ULTRAPULSE ENCORE AESTHETIC PACKAGE
Report
- Report Number
- 2914019-2010-00048
- Event Type
- Injury
- Date Received
- October 27, 2010
- Date of Event
- March 23, 2009
- Report Date
- October 27, 2010
- Manufacturer
- LUMENIS LTD. YOKNEAM
- Product Code
- GEX
- PMA / PMN Number
- K022060
- Adverse Event
- Yes
- Report Source
- Manufacturer report
- Reporter Location
- CA, US
- Reporter Occupation
- OTHER
Narratives
REASONABLE ATTEMPTS WERE MADE TO OBTAIN TREATMENT SETTINGS, PT INFO, SUBJECT DEVICE SERIAL NUMBER, AND SERVICE HISTORY RECORDS FROM THE USER FACILITY, HOWEVER NONE WAS RECEIVED. A REVIEW OF SERVICE RECORDS CONCLUDED THE REPORTED USER FACILITY DID NOT OBTAIN THE SUBJECT DEVICE FROM LUMENIS DIRECTLY, NOR DOES THE FACILITY MAINTAIN A SERVICE CONTRACT WITH LUMENIS. WITHOUT THE SUBJECT DEVICE SERIAL NUMBER, LUMENIS IS UNABLE TO DETERMINE THE STATUS OF THE DEVICE. LUMENIS IS THEREFORE UNABLE TO DETERMINE A ROOT CAUSE FOR THE REPORTED EVENT. ALTHOUGH NO INFO WAS PROVIDED BY THE USER FACILITY ABOUT THE SERVICE HISTORY OF THE DEVICE, LUMENIS CANNOT RULE OUT THAT SERVICE BY AUTHORIZED THIRD PARTY SERVICE PROVIDERS MAY HAVE CONTRIBUTED TO THE REPORTED ADVERSE EVENT. TO THE BEST OF LUMENIS' KNOWLEDGE, THE SUBJECT DEVICE REMAINS IN USE AT THE USER FACILITY.

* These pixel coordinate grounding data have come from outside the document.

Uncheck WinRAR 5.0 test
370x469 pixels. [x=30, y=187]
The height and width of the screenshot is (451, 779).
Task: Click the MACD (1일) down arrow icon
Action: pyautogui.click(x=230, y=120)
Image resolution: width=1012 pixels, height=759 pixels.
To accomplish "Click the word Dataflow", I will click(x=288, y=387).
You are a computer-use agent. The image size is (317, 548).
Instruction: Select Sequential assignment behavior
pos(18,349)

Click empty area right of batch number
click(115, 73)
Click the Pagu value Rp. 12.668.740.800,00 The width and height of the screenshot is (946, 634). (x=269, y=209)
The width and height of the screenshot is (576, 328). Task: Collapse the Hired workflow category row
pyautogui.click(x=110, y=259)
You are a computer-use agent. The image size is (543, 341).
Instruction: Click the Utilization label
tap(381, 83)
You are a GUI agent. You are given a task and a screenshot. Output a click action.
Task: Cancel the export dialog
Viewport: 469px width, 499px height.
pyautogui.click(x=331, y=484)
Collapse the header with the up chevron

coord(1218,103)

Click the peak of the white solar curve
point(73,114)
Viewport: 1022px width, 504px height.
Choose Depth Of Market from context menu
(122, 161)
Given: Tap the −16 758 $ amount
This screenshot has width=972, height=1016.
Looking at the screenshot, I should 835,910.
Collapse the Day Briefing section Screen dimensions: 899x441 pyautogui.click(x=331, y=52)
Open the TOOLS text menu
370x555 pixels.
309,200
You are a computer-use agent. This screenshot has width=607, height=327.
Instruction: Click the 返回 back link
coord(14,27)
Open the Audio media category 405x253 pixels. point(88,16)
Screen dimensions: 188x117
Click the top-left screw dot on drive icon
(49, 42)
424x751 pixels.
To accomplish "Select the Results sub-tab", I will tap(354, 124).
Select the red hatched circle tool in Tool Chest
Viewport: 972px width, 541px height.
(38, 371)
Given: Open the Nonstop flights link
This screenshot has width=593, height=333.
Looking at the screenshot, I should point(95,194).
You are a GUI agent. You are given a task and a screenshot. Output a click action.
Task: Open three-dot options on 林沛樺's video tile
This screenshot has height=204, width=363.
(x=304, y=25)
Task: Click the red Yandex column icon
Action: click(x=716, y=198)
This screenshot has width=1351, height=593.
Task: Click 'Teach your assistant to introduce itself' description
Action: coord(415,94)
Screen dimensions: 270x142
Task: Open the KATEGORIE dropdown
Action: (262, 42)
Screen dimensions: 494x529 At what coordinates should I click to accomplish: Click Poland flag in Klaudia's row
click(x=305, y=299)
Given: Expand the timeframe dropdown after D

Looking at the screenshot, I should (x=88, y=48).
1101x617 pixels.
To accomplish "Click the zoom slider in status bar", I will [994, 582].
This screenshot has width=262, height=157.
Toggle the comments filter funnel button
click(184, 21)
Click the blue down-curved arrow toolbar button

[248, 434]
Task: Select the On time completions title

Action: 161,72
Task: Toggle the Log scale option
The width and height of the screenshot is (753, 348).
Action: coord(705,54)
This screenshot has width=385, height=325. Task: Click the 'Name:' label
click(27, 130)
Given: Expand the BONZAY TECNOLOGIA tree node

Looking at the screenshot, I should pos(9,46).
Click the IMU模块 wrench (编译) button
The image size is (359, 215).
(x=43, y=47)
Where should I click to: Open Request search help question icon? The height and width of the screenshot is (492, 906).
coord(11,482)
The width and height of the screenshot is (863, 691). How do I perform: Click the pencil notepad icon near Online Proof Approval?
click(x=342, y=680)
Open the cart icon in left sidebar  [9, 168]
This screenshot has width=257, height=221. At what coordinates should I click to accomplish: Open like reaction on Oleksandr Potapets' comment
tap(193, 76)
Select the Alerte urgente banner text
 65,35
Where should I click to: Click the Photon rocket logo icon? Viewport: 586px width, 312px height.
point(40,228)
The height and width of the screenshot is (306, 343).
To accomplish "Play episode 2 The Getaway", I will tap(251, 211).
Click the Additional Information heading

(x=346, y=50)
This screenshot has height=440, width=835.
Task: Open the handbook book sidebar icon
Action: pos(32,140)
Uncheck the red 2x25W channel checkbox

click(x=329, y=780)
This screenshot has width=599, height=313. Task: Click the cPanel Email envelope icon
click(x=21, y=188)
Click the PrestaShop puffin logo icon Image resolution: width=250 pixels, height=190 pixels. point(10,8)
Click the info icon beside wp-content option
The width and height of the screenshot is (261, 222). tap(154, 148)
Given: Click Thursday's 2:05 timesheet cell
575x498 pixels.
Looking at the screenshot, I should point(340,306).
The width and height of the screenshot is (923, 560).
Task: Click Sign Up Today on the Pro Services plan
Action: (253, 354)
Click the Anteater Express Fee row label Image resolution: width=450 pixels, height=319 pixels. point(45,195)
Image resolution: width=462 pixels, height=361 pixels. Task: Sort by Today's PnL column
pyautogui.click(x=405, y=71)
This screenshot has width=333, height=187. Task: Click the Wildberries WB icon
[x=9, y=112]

IT WAS REPORTED BY AN ATTORNEY THAT THEIR CLIENT SUSTAINED SERIOUS BURN INJURIES TO THE NECK AND CHEST, SHOCK, AND INJURIES TO THE NERVOUS SYSTEM, AFTER TREATMENT PERFORMED WITH A LUMENIS ULTRAPULSE LASER.
Devices
| Seq | Brand | Generic | Product Code | Manufacturer | Model | Lot | UDI-DI |
|---|---|---|---|---|---|---|---|
| 1 | ULTRAPULSE ENCORE AESTHETIC PACKAGE | CARBON DIOXIDE SURGICAL LASER | GEX | LUMENIS LTD. YOKNEAM | ENCORE | NA |
Patients
| Seq | Age | Sex | Outcome | Treatment |
|---|---|---|---|---|
| 1 | UNK | Other |